Holocaust Educational Trust CEO Karen Pollock shares her memories of Ben Helfgott

June 16, 2023 11:40
Holocaust survivor Ben Helfgott holds a memorial candle as he stands on the Millennium Bridge
Holocaust survivor Ben Helfgott holds a memorial candle as he stands on the Millennium Bridge in central London on January 27, 2013 during an event marking Holocaust Memorial Day. AFP PHOTO/Leon Neal (Photo credit should read LEON NEAL/AFP via Getty Images)
3 min read

Ben was unlike anyone else I have ever known. It is difficult to put into words what he meant to us all.

He was born in 1929 in Poland. He grew up in a normal, Jewish family. He lived with his father Moishe, his mother Sara, and his sisters Lusia and Mala. He was a good student. He loved sports. He went to Cheder.

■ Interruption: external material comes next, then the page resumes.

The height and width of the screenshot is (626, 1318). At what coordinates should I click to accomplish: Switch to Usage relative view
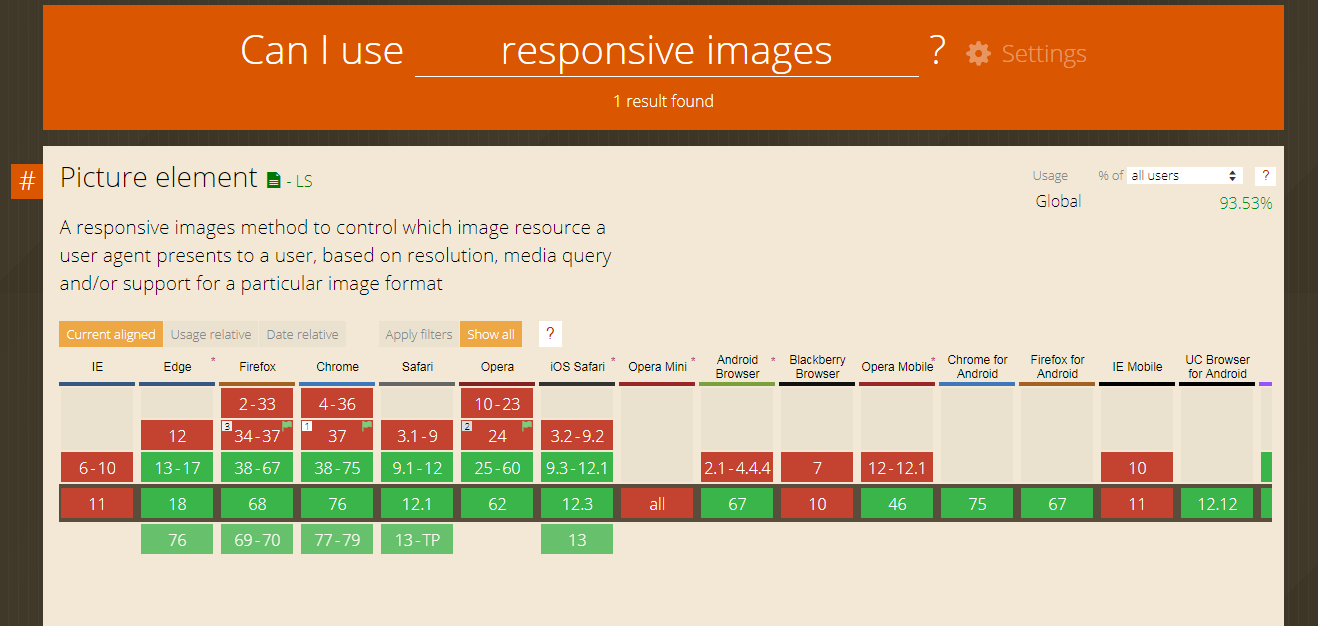(210, 333)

In 1939 that all changed when the Nazis occupied Poland. Ben and his family were forced into the Piotrkow Ghetto. Aged just 12 he started working in a glass factory as a slave labourer. One day he came back to the Ghetto after the nightshift and found the inhabitants being deported. In the space of a week 22,000 of the Ghetto’s 24,000 inhabitants were sent to their deaths in Treblinka, Ben’s grandfather among them. Only those with work permits were permitted to stay. The family managed to get Mala into hiding, while Sara and Lusia hid in the Ghetto itself.

Eventually, the Nazis announced an ‘amnesty.’ All those in hiding could come out, and there would be no consequences. Of course, it was a lie. Ben’s mother Sara and his little sister Lusia were rounded up into the town’s synagogue with over 500 others. They were taken to the nearby Rakow Forest and were shot.